Console 57

The Art of Command Line, Permafrost Engine, and RonDB

Sponsorships

Product Disrupt

Get freshly curated resources to learn product design and create digital products, twice every month in your inbox. Join over 4,000+ creators from the likes of Figma, Google, WordPress, Apple, Adobe and more… Get free resources


rondb

RonDB is a stable distribution of NDB Cluster, a key-value store with SQL capabilities. It is based on a release of MySQL, an SQL database server.

language: C++, stars: 228, watchers: 7, forks: 18, issues: 2

last commit: June 3, 2021, first commit: Jul 31, 2000 (this includes MySQL commits)

https://twitter.com/mikael_ronstrom

permafrost-engine

Permafrost Engine is an OpenGL RTS game engine written in C.

language: C, stars: 2168, watchers: 50, forks: 70, issues: 5

last commit: May 12, 2021, first commit: October 25, 2017

https://twitter.com/everglorygame

the-art-of-command-line

Master the command line, in one page.

stars: 91701, watchers: 2686, forks: 10045, issues: 197

last commit: September 07, 2020, first commit: May 20, 2015

https://twitter.com/ojoshe

terraform-provider-factorio

“Infrastructure as Code” for your factory.
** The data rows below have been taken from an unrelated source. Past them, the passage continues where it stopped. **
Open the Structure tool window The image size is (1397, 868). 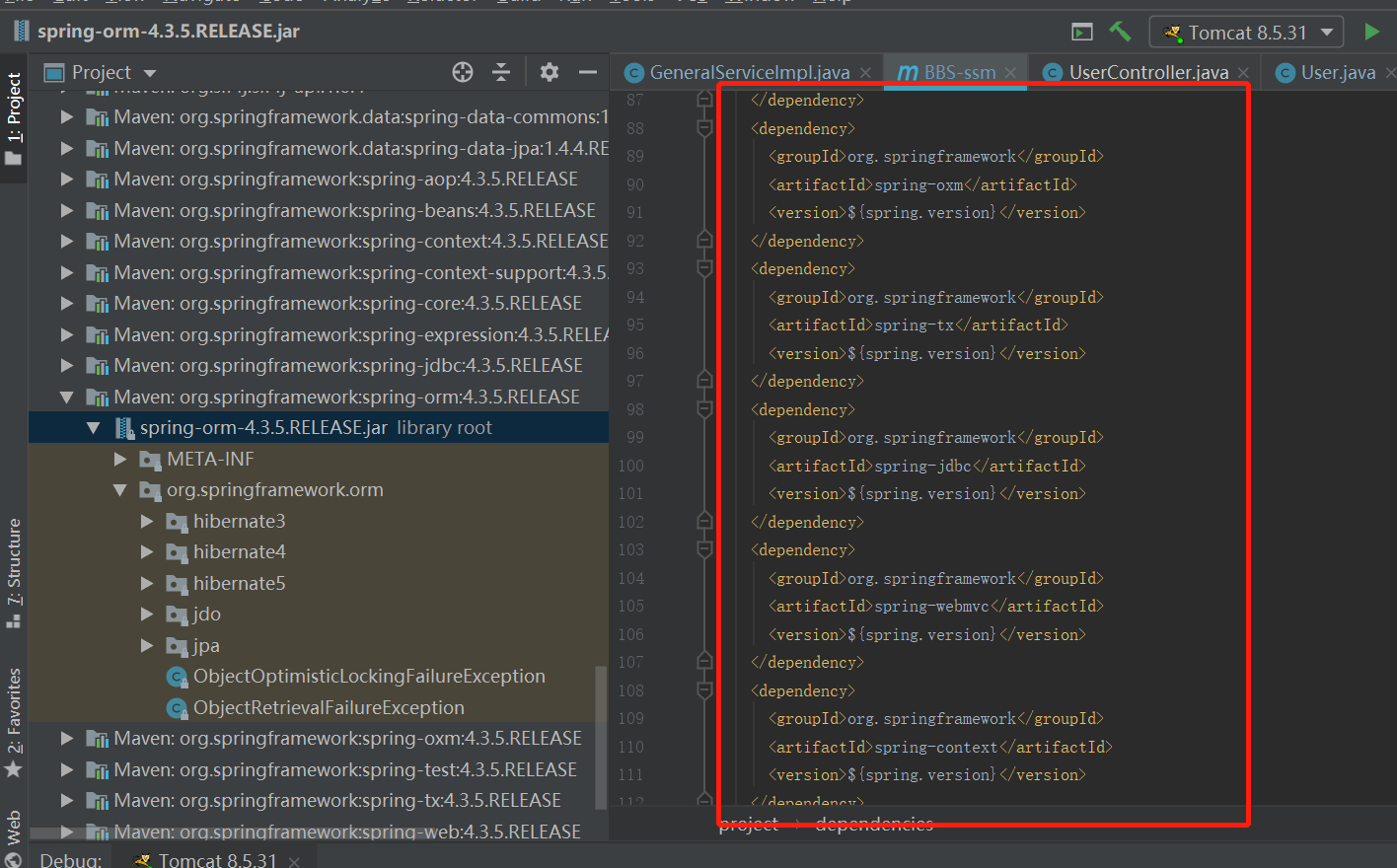(x=14, y=563)
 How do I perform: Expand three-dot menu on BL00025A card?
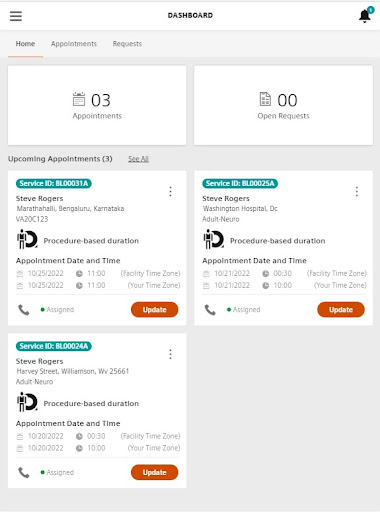pos(357,191)
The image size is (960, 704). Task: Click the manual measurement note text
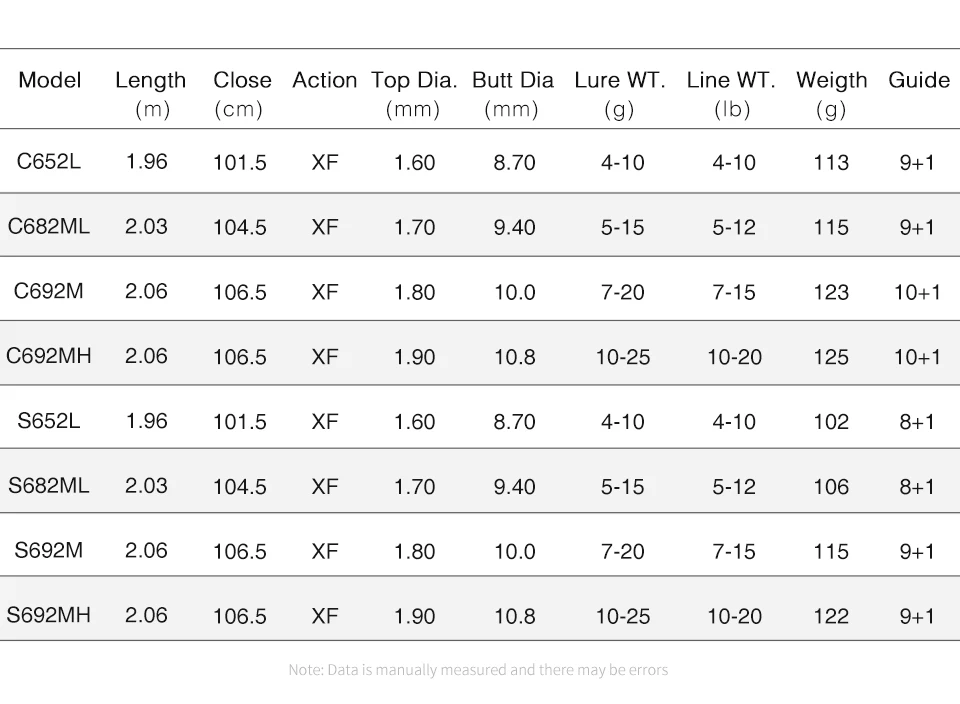(x=478, y=670)
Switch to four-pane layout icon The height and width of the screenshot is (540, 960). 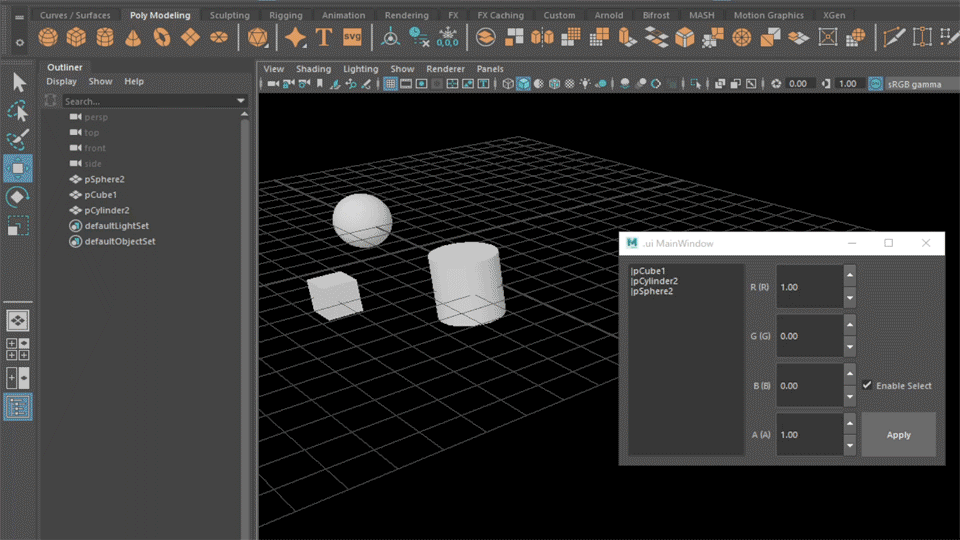pyautogui.click(x=18, y=349)
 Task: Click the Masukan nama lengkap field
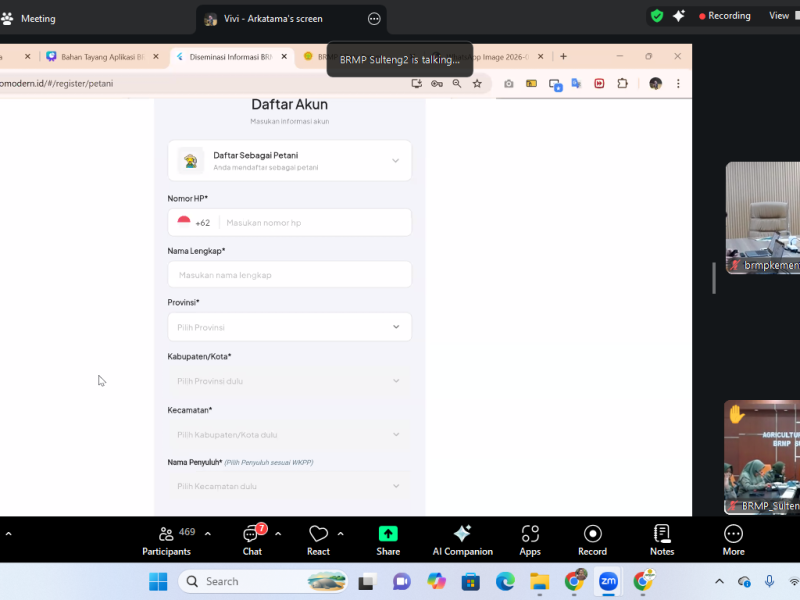(x=289, y=275)
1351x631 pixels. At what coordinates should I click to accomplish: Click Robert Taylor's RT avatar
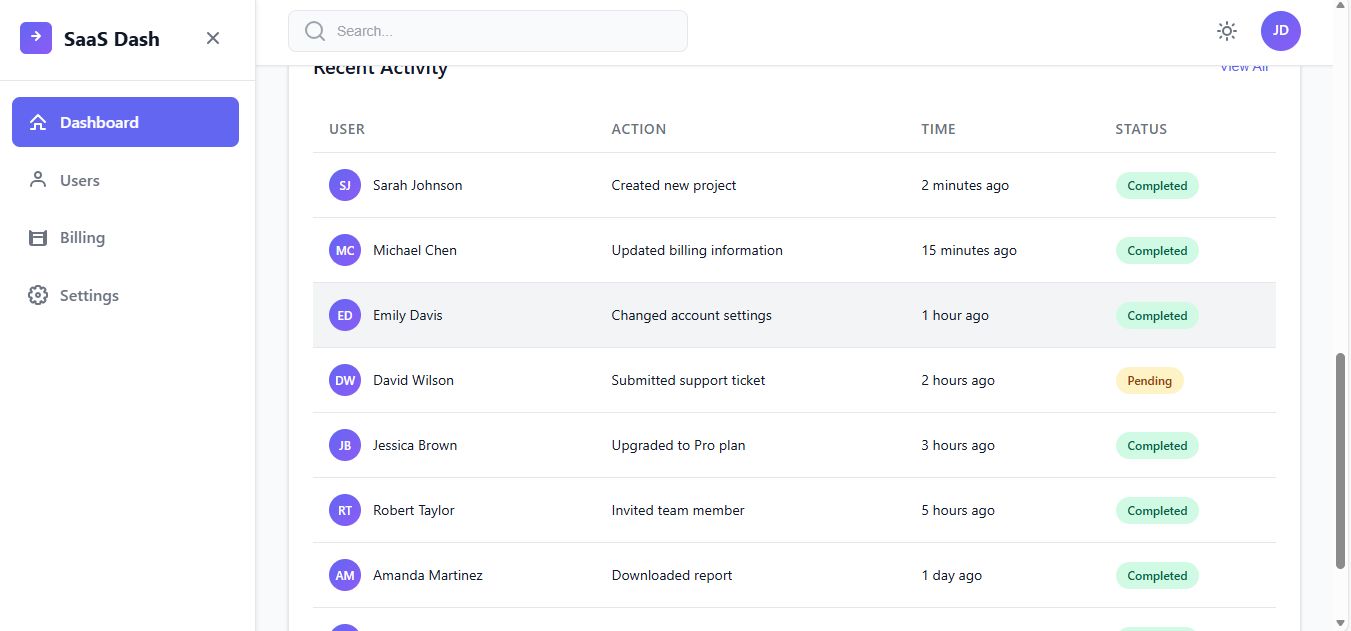click(x=345, y=510)
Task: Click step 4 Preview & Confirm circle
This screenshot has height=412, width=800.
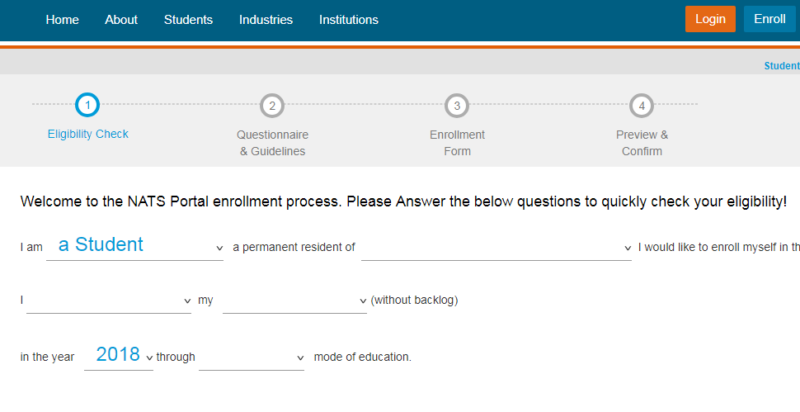Action: tap(641, 105)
language: Go, stars: 121, watchers: 3, forks: 0, issues: 0

last commit: May 28, 2021, first commit: May 09, 2021


An Interview With Mikael Ronström of Logical Clocks

Hey Mikael! Thanks for joining us! Let’s start with your background. Where have you worked in the past, where are you from, how did you learn to program, what languages or frameworks do you like, etc?

I was born in Stockholm, Sweden and I am still there. I studied at the Gymnasium in the late 70s (similar to high school) where the school had a computer from 1973. We played computer games (Lunar Landing) on a teleprinter. My first programming I did in Basic on an ABC 80 (yes, it came in 1980).

Most of my education in programming has been on the job training. The only formal course in programming I participated in taught Simula. I view myself more as a Software Architect that does a lot of programming. I spent 5 years in the second half of the 1980s working as a programmer in various positions. Among other things developing a Local Area Network product, actually a lot of assembler programming. In 1990 I joined Ericsson where I had the opportunity to study for a Ph.D in Technical Information Systems. This is where NDB Cluster was born, which is the base for RonDB which I currently work on.

I use very simple frameworks, I want the framework to be so simple such that I can focus on the actual programming task. Thus I use Vim together with CMake and Make. I like using large screens, this means that I can have 10 different files and windows open in parallel on one screen and with screen switching I can have 100 things on my screens to work on in parallel.

Where did you get your Ph.D?  Do you feel it was worth the time and effort you spent in obtaining it?

I got my Ph.D at the University of Linköping. The Ph.D studies have definitely been worth the effort over time. I learned a lot about the issues involved in building database software, and Ph.D studies helped me become a better writer (both of text and software).

Who or what are your biggest influences as a developer?

I had a lot of influences, but the most important came from all the reviews I have done working at MySQL. The person that I probably learnt most about programming from is Monty Widenius, I spent a week in his home to review the MySQL partitioning feature.  

He had an acute sense for details in the programming which I learnt a lot from. Personally, I have been more focused on the architecture and the program is simply a means of implementing the architecture.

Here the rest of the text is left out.